Tide and Trigonometric functions I have a tide guide that gives me four readings for the day - 2 high tides and two low tides. This means it completes two full revolutions within a day. What I'm having trouble with is taking the four measurments and making a graph and equation of the entire function for that specific day. 
One example is...
$$\begin{array}{c|c}
6{:}00\text{am} & 17.1\text{ft}\\\hline
11{:}17\text{am} & 11.8\text{ft}\\\hline 
16{:}01\text{pm} & 15.7\text{ft}\\\hline 
23{:}22\text{pm} & 1.0\text{ft}
\end{array}$$
How do I use these to complete the sine or cosine function?
 These would be random points on the graph which follows the $f(x) = a \sin(bx + c)+ d$ general form. 
 A: It is not possible to solve this system of equations with a function of the form given. When plotting the points, observe that any sine or cosine function that has a minimum of 11.8 cannot possibly reach a value of 1. 
It is possible however, to write a linear combination of such functions up to a constant that give values very close to those desired. In fact, Fourier analysis allows one to construct such a linear combination for any set of points. Consider the function given by $$ f(x)=9 \cos \left[\frac{2 \pi}{44}(x-10)\right]+3.5\cos \left[\frac{2 \pi}{11}(x-5.5)\right]+6.3$$

Then $f(6)=17.08$, $f(11.283)=11.73$, $f(16.017)=15.7$, and $f(23.367)=1.07$. These fit the values desired within a margin of error less than an inch. 

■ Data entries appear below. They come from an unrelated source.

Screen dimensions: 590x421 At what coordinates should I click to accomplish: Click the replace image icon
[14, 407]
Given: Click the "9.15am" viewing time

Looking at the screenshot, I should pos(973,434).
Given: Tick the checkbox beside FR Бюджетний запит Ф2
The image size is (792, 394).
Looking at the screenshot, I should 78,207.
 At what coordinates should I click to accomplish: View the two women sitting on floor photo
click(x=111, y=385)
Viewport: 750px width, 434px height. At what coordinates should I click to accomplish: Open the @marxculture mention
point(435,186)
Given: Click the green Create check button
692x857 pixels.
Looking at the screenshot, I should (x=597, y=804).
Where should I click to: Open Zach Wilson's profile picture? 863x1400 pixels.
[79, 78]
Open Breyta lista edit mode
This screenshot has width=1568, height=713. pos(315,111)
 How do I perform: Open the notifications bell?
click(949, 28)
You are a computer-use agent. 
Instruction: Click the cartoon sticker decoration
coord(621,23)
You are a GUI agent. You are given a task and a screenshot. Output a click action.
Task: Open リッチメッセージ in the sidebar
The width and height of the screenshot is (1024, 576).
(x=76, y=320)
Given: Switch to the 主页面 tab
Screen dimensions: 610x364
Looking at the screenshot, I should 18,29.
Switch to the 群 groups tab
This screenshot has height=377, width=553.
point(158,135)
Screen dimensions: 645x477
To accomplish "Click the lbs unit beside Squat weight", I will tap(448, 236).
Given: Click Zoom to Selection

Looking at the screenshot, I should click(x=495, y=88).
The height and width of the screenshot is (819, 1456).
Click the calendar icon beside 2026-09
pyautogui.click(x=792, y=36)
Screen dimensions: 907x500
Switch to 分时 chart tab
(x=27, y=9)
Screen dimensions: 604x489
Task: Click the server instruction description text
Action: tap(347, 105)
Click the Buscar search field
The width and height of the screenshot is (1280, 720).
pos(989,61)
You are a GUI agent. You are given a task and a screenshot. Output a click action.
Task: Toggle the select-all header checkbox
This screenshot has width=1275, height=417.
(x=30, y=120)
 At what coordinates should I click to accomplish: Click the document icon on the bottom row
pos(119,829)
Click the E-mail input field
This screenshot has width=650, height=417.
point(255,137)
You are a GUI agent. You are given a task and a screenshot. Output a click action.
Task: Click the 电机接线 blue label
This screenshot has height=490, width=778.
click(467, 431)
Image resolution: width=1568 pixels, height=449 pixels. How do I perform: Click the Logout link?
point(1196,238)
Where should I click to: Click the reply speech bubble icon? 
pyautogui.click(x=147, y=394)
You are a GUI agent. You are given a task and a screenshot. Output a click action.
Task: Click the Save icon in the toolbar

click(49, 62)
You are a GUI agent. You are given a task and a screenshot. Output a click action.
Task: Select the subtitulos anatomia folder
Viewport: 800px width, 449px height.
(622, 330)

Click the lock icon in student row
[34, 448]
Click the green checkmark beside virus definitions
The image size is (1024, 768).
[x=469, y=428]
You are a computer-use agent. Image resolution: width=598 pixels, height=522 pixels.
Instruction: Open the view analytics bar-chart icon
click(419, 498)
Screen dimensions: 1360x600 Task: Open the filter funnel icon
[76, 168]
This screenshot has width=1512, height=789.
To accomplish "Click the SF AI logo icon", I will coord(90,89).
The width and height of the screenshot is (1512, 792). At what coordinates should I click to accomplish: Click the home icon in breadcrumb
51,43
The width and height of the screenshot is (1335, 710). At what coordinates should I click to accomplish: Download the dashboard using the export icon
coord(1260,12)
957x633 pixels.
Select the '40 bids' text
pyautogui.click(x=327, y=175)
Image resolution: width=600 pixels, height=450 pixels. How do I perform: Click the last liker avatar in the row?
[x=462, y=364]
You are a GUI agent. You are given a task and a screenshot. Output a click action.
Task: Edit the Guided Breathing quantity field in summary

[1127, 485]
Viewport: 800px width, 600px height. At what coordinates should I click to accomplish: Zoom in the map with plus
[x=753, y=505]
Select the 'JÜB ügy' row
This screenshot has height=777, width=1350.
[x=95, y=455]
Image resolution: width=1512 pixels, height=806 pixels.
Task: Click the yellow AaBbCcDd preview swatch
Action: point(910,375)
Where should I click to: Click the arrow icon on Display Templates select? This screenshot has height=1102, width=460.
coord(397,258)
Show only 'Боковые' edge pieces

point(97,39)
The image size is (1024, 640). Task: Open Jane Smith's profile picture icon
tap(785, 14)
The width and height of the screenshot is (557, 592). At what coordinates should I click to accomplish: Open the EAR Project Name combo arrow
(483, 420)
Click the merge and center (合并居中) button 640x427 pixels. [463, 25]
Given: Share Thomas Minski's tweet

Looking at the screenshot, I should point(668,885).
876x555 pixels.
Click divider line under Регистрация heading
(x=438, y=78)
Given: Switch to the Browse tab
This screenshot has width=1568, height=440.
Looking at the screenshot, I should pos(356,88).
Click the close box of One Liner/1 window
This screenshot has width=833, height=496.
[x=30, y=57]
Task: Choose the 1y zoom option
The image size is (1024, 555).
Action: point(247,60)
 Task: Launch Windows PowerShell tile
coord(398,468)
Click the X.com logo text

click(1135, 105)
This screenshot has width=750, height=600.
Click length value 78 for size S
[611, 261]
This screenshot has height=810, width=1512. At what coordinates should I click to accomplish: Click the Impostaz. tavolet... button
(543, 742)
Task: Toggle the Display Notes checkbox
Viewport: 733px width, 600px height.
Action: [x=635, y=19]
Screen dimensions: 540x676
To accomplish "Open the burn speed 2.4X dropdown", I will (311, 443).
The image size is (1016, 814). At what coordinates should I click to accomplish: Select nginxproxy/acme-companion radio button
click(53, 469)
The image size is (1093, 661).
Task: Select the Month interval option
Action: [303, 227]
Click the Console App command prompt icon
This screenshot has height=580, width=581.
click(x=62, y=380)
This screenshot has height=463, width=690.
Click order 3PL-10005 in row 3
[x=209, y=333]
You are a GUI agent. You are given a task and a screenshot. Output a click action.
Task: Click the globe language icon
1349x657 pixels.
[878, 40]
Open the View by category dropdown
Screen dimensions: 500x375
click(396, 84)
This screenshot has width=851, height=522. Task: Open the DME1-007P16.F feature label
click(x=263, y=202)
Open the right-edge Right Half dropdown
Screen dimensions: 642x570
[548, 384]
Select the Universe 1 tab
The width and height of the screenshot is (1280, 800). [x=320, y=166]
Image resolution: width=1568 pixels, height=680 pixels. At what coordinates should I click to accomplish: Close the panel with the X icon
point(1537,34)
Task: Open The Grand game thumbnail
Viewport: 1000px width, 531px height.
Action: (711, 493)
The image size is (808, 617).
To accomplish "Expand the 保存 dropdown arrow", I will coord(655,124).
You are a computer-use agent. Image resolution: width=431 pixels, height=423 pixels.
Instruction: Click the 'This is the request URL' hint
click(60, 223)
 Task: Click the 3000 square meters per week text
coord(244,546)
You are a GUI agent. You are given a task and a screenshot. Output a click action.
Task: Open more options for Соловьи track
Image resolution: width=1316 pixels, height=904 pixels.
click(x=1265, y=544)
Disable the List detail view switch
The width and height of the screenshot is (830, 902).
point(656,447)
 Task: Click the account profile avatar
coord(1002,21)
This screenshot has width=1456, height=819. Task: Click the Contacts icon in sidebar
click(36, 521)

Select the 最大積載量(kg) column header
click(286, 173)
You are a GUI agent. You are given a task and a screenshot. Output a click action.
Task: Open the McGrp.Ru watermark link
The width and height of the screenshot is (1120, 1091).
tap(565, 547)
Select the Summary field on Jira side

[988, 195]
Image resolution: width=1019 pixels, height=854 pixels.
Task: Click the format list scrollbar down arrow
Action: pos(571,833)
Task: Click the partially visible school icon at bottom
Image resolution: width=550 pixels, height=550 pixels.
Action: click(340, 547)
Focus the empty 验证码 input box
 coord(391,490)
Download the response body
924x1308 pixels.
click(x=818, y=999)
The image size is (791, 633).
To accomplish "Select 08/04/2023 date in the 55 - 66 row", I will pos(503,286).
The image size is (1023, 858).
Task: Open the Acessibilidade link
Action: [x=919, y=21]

A: Your table of data gives you four values for $(x,f(x))$, once you decide where $0$ is. Suppose we let $x$ represent hours after midnight. Then you've got the data points $(6,17.1), (11.283,11.8), (16.017,15.7), (23.367,1)$
You want to determine the constants $a,b,c,d$, and you have four data points to work with. Plug each data point into your general form equation, and you'll get four equations in four unknowns. The equations might not be easy to solve without mechanical assistance, however. Typing them into something like Wolfram Alpha would probably get you a numerical solution, anyway.
Does this help?
ETA:
Let's write down the details. The resulting equations are:
$a\sin(6b + c) + d = 17.1\\
a\sin(11.283b + c) + d = 11.8\\
a\sin(16.017b + c) + d = 15.7\\
a\sin(23.367b + c) + d = 1$
I don't know a way to solve for $a,b,c$ and $d$ from those equations. :/  I tried feeling them into Wolfram Alpha, but it gave up after thinking for a few seconds. You might try searching for information on "fitting a sine curve to data", and there might be a built-in function in Excel that will do this.
Sorry that I can't be more help.